:: Estratto del documento ::
####################

La Stampa, 5 giugno 2023

Per la transizione energetica servono occupati, secondo Banca d’Italia ci sono 120 mila posti che non saranno creati per carenza di personale. Palazzo Koch: “Flussi di lavoratori insufficienti”. Senza i migranti sarà difficile completare il Pnrr. Il Recovery dovrebbe creare, a regime, 120mila occupati nella transizione energetica. Ovvero nel 2025, l’anno di massima spesa del Fondo.

Il problema, come evidenzia la Banca d’Italia nella sua relazione annuale, è che nell’ultimo triennio l’invecchiamento della popolazione ha causato una perdita di 500mila persone dal mercato del lavoro. I flussi migratori netti, sottolinea Bankitalia, “non sono stati sufficienti a compensare tale decremento”. Mentre non aumenta l’occupazione stabilizzata e regolarizzata delle giovani generazioni, il Paese rischia di trovarsi nelle sabbie mobili, tra lungaggini burocratiche e salari meno competitivi.

La transizione ecologica ed energetica può generare valore. Non solo a livello produttivo, ma anche sul piano occupazionale. Il problema, secondo Banca d’Italia, è che il Paese è indietro. E ha un significativo bisogno di immigrazione per fronteggiare le sfide che ha di fronte. Da un lato, aumenta la domanda di unità lavorative nel segmento delle costruzioni e in quello dei servizi, che chiedono sempre più competenze qualificate in ambito green. Dall’altro, sottolinea Palazzo Koch, è sempre più complicato trovare addetti su base domestica. Questo perché servono più specificità. “La quota di occupati nella produzione di beni e servizi ambientali espressamente volti a una riduzione delle emissioni è ancora bassa: nei quattro principali Paesi dell’area dell’euro era inferiore al 2% nel 2020 e solo in lieve aumento rispetto al 2014”, spiegano gli economisti di Via Nazionale. Il problema è che non si trovano, come sottolineato più volte da Via Nazionale.

####################

:: Consegna 1 ::
Riporta in una lista numerata, senza righe vuote, le righe dell'elenco che vanno da quella con "Open the Année 2 dropdown" fino alla fine dell'elenco, estremi inclusi. Nella risposta tralascia le immagini.

####################

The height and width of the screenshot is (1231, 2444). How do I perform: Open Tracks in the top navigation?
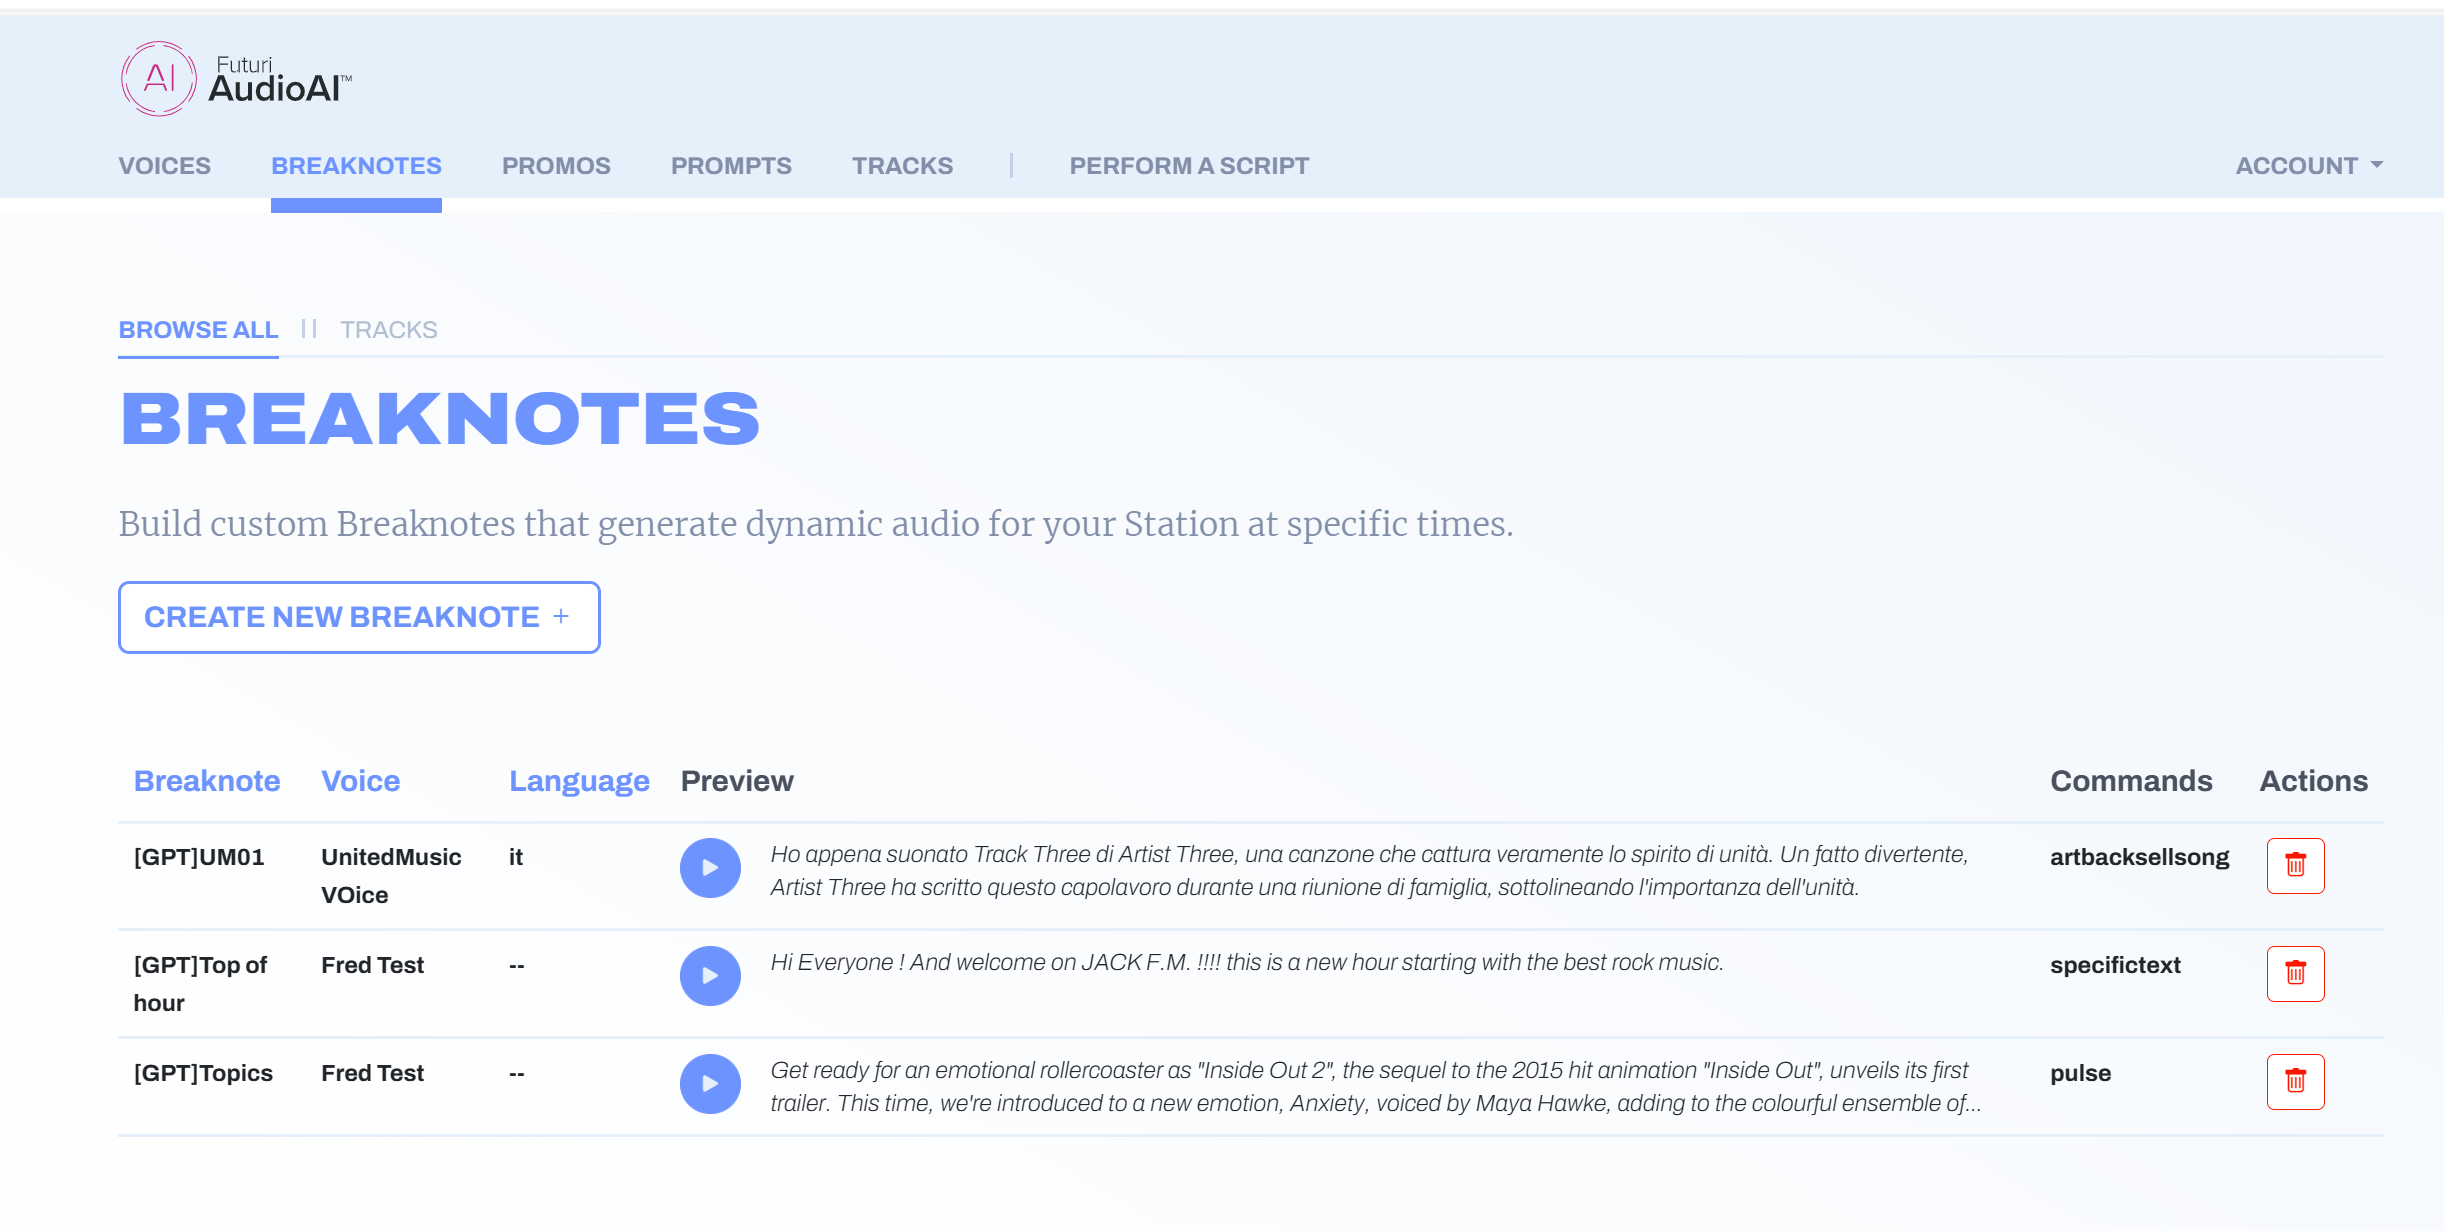tap(902, 166)
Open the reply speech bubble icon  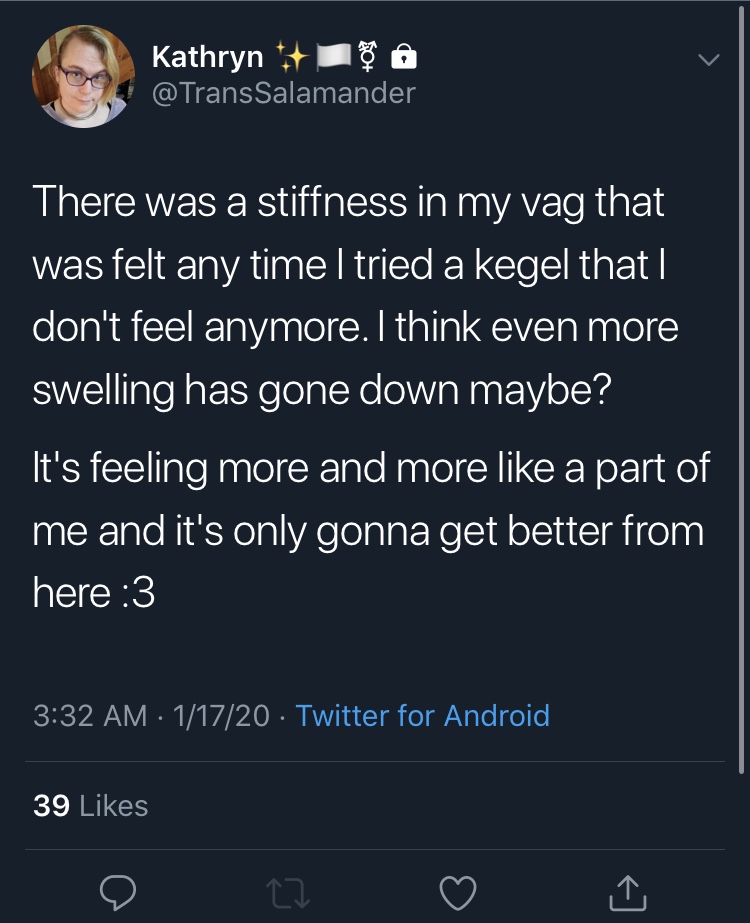click(118, 893)
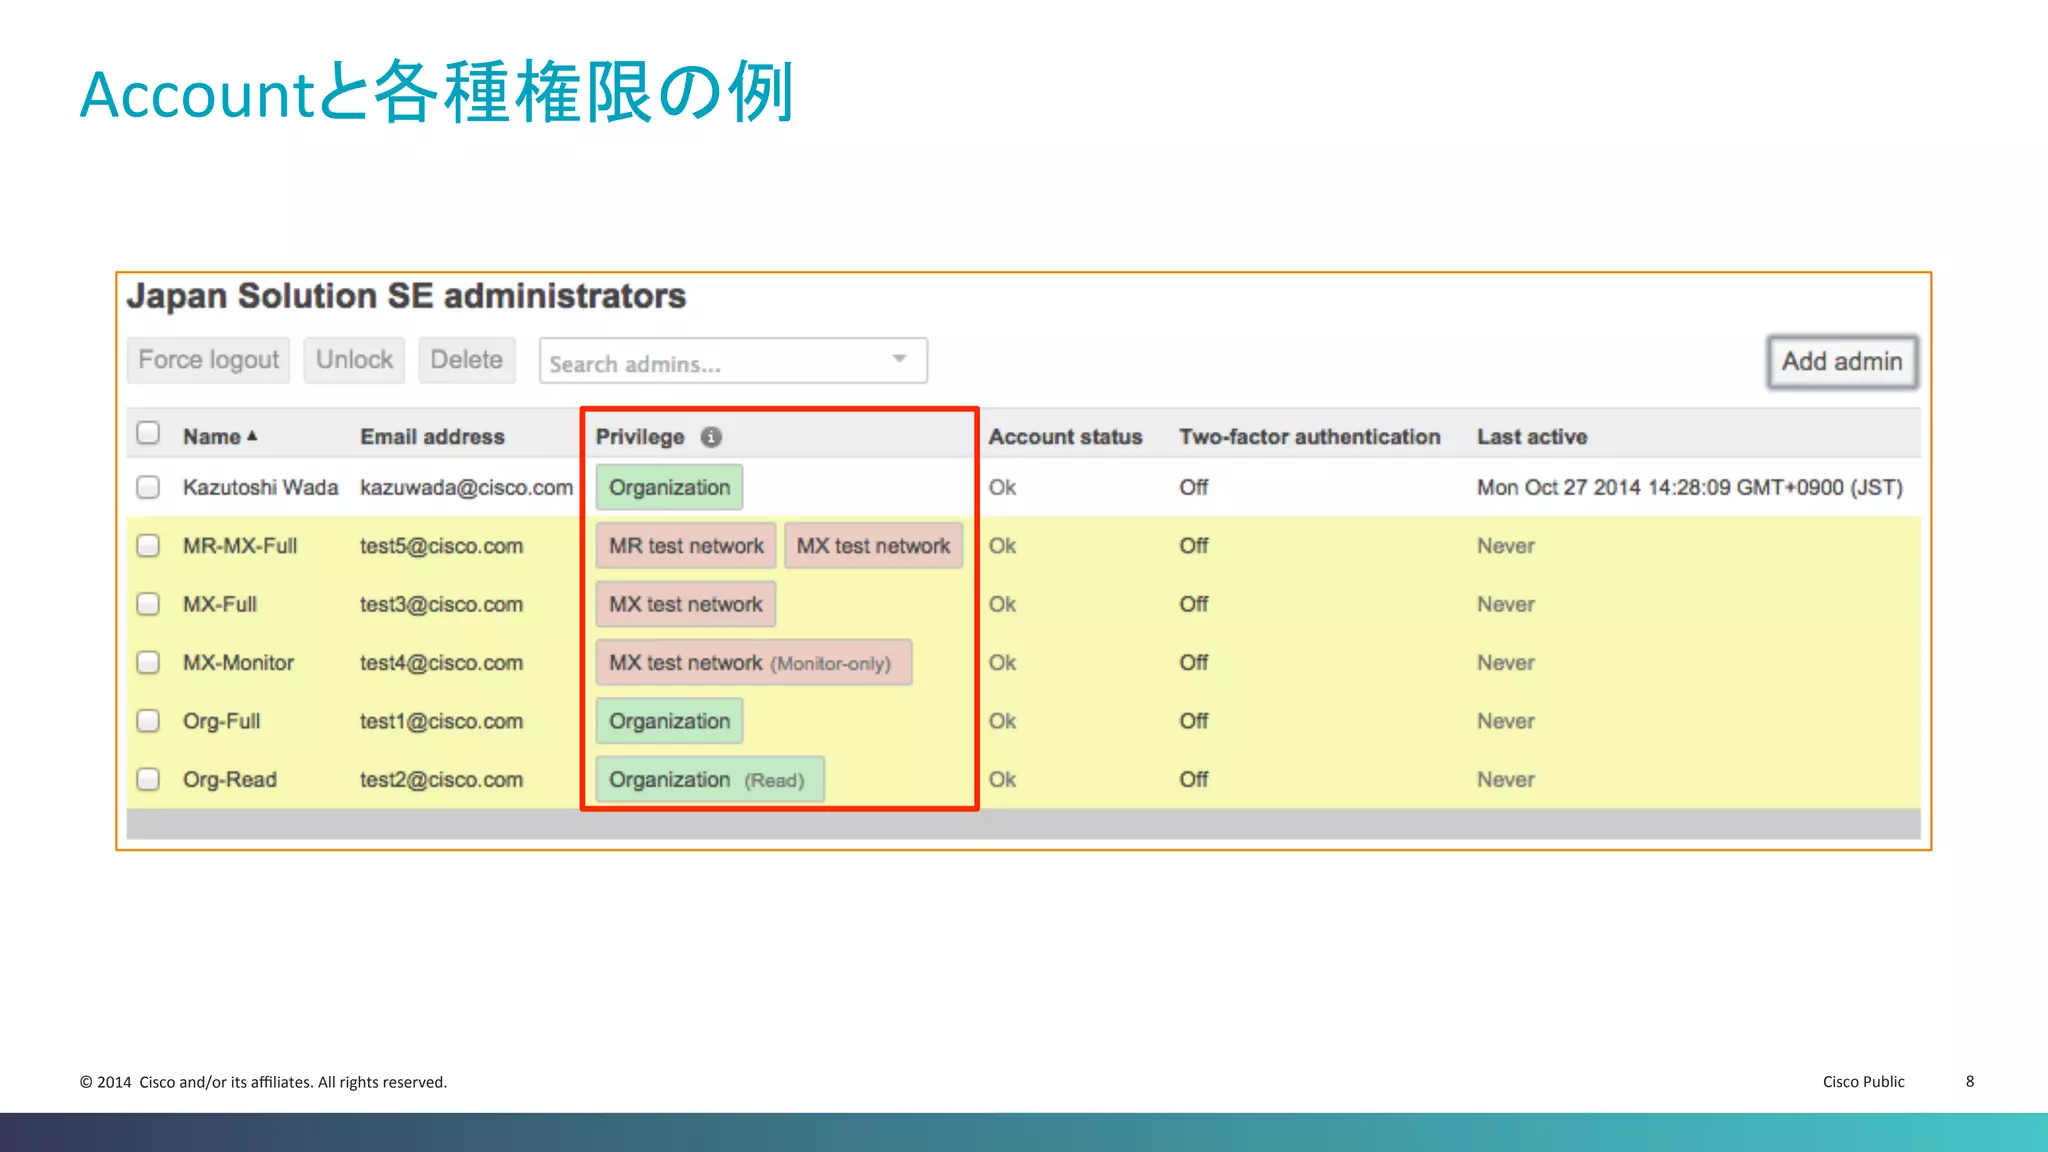
Task: Open the Search admins dropdown arrow
Action: [899, 359]
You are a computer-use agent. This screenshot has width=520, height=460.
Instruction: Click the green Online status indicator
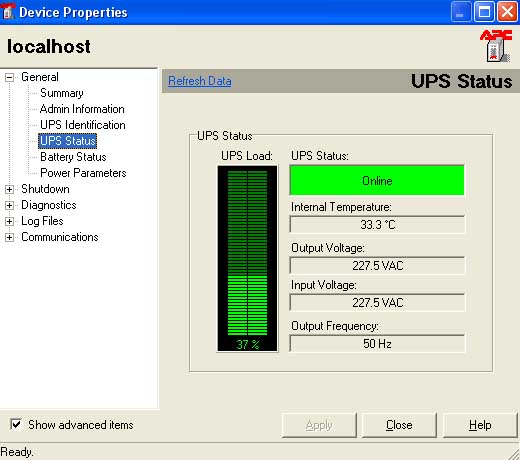377,180
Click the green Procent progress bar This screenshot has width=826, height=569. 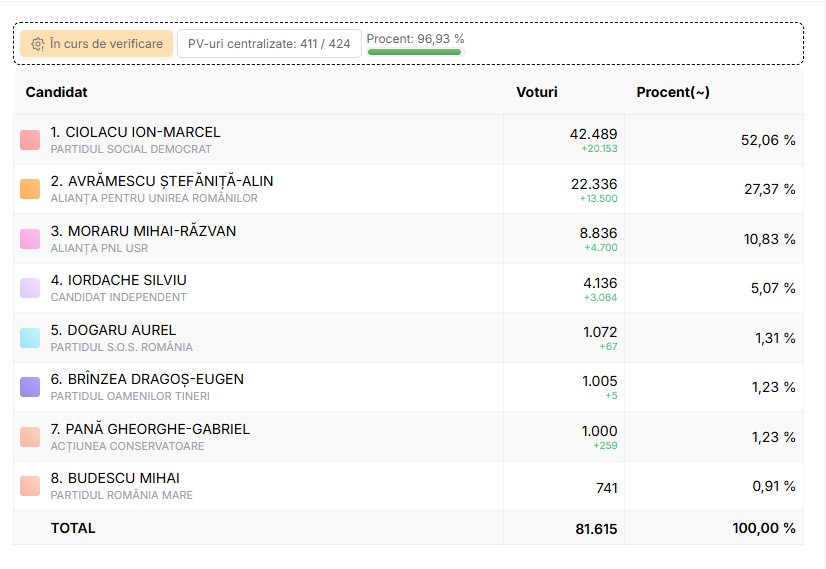[414, 52]
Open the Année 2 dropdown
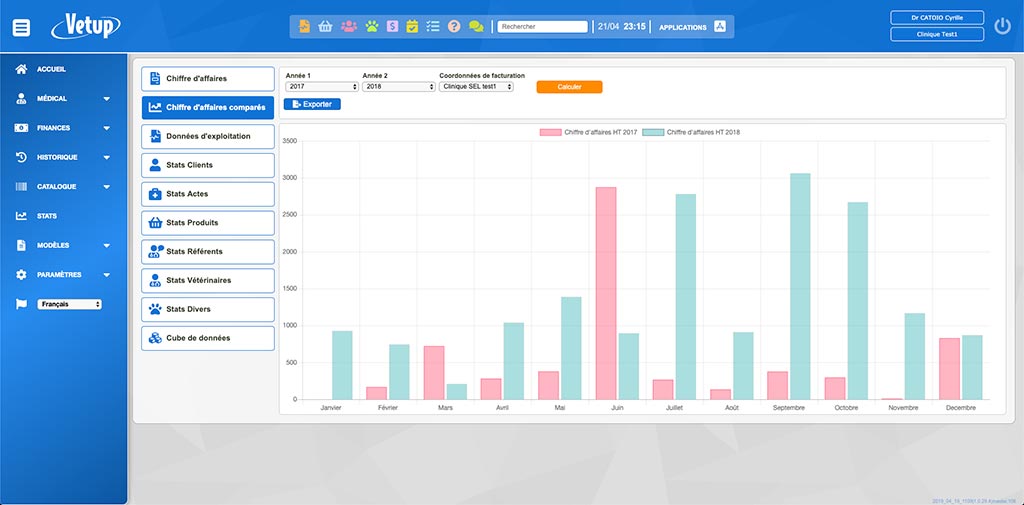 coord(398,87)
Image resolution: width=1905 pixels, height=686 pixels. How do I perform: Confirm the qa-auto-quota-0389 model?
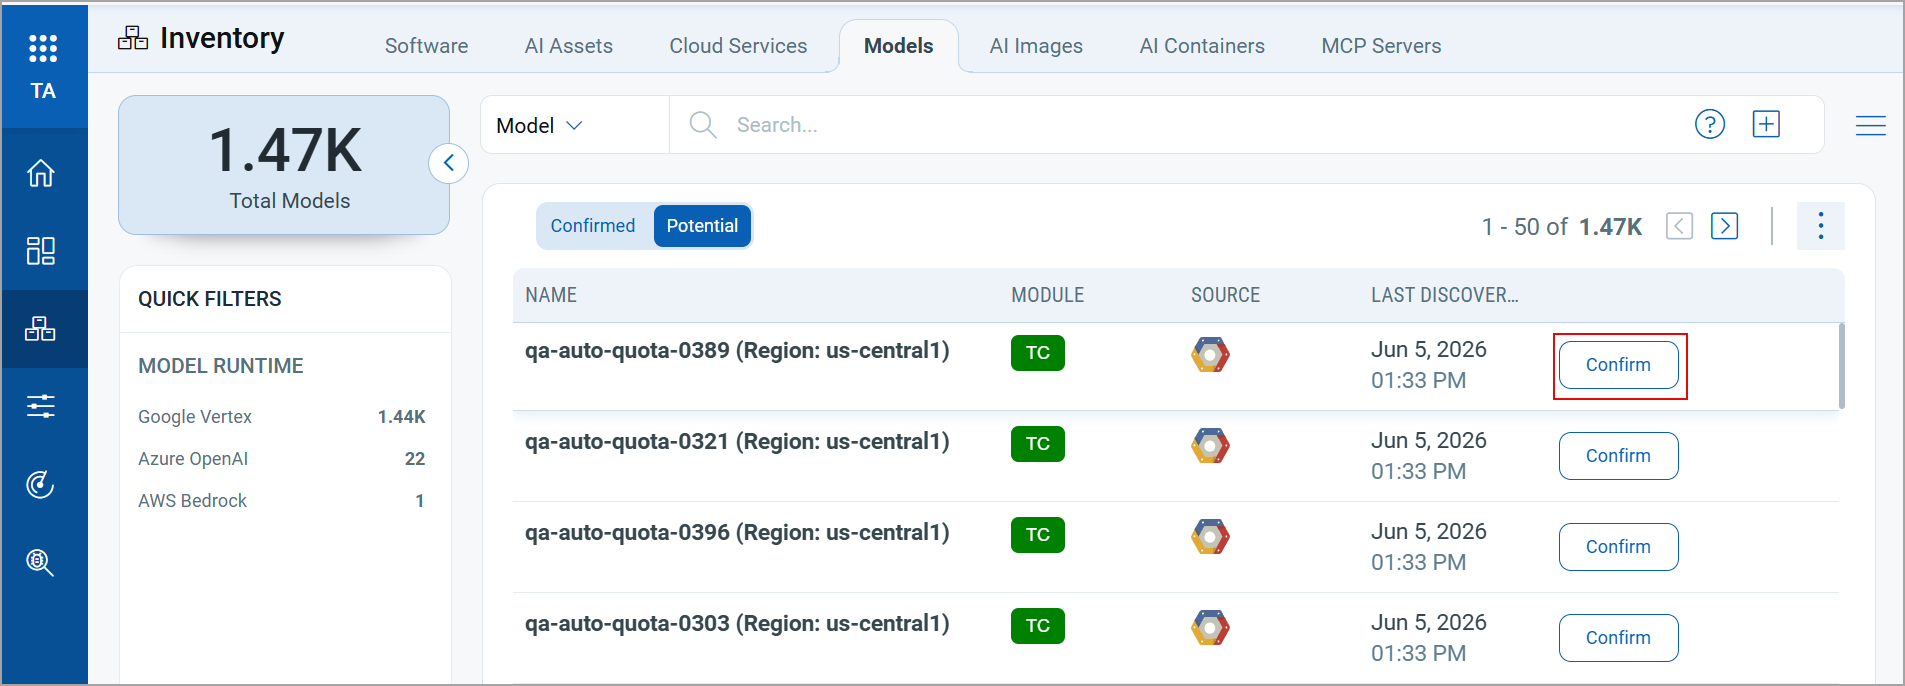click(x=1618, y=365)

####################

:: Consegna 2 ::
Secondo il brano sulla transizione energetica, quante persone ha perso il mercato del lavoro nell'ultimo triennio a causa dell'invecchiamento della popolazione?

:: Soluzione 1 ::
1. Open the Année 2 dropdown
2.  coord(398,87)
3. Image resolution: width=1905 pixels, height=686 pixels. How do I perform: Confirm the qa-auto-quota-0389 model?
4. click(x=1618, y=365)

:: Soluzione 2 ::
500mila persone.